第4話 集落
どれくらい歩いただろうか?「まゆ」とおしゃべりしながら楽しい時間を過ごす。頭の中では、ずっとこのまま続けばいいとさえ感じてしまう、、、、
何より「まゆ」のちっちゃい体でとぼとぼ歩く姿がとっても愛おしい、、今日のあなたはマジ天使ですか?
そんなことを考えてると、ようやく森を抜けて、集落が見えてきた。なんだか、古めかしいさびれた村だな、、
「島、あそこに人がいるよ!」
「そうだね、ちょっと声をかけてみようか?」
ようやく村についたことで、安堵しどこかで気が抜けていたんだろう、油断したと言った方が正解かもしれない。この時の行動に後々、後悔することになる。

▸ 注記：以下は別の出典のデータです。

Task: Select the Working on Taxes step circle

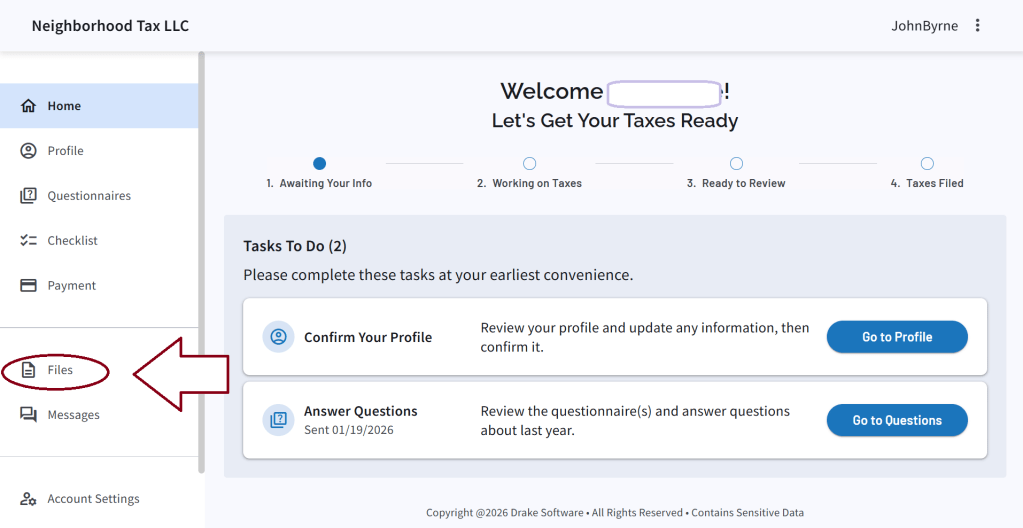Action: (529, 163)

農作業をしている、年は30くらいで、目がぎょろっとした男に声をかける。
「すみませーん!ちょっといいですか?」
「なんだーてめぇーら、おのれらは妙なかっこを
して、あやかしか!」
「いやいや、俺たちは、ただの旅人です」
「そんな言葉信じられるか!」
その時、男はふところから笛を取り出し大きな音を鳴らす「びぃーーーびぃーー」それはあたり一面に響き渡り、、、村の人たちが一斉に集まってくる。
「村の皆、こいつら、、あやかしだ」
「取り押さえるんだ!」
「ちょっと待ってくれ、、俺はただ、、、ゲホ」
村の男の蹴りが脇腹にあたり、一撃で気絶した。野盗との戦いで霊力を使い果たし、霊力が使えなかったら島はただのデブ、抵抗むなしく、捕まってしまった。
「島、気がついたかえ?」
「舞姫か?意識が入れ替わったんだね」
まゆの天使タイムが終了し、少し残念だが、
やむを得ない。ようやく意識を取り戻した島は、この場の状況を整理した。
俺たち2人は「あやかし」と疑われ粗末な作りの「おり」に閉じ込められてしまった。
「おぬし、何か策はあるかえ?」
「一つだけ方法があるにはあるが、、」
「もったいぶらず、はよう言え!」
「残りの霊力を使って瞬間移動をする方法!」
「ほぉー」舞姫は目を輝かせている
「だけど、これを使ったら、あの時みたいに
体が動けなくなるから、後のことは頼みます」
「今の状況よりは良い、はようやってたもれ」
嘘をついて、ごめん、そんな都合の良い呪文はないんだ、、、
島は覚悟を決め、もてる力を全て振り絞り、霊力を何重にし練り込む。「オンキリ・ソワカ・オンキリ・ソワカ」「願わくば、、救いたまえ!」
島の右手は強い光に包まれ、それを「舞姫」の肩に乗せる、、
「元気でな、舞姫」
「おぬしも一緒じゃないんかえ?」
「2人分の力は、俺には、、、」
舞姫は、、俺の手を振りはろうとする
「いやじゃ、、1人はいやじゃ
行くなら一緒じゃ、、」
島は、ありったけの力で「舞姫」の腕をつかみ、離さない、、、かなうなら一緒にいたい、でもだめなんだ、また「まゆ」が傷つくと思うと俺は耐えられない、、そうして俺は最後の呪文を唱える。
「また逢えたら、その時は、、、」
「しまぁぁ」大粒の涙を流し、泣き叫ぶ、姫
そして、まゆは時空のゲートに包まれ、姿を消した。この呪文は、いくつか制限はあるが、1人しか送りたい時代に飛ばせない、、それは、もといた時間、場所なら1回だけなら可能だ。
本当は、すぐに送り返せたけど、ごめん、、もっと「まゆ」といたかった。これをすると、もう逢えないとわかってたから、、、
そして、もてる全てを使い果たした、島は疲れ果て、その場で意識を失った。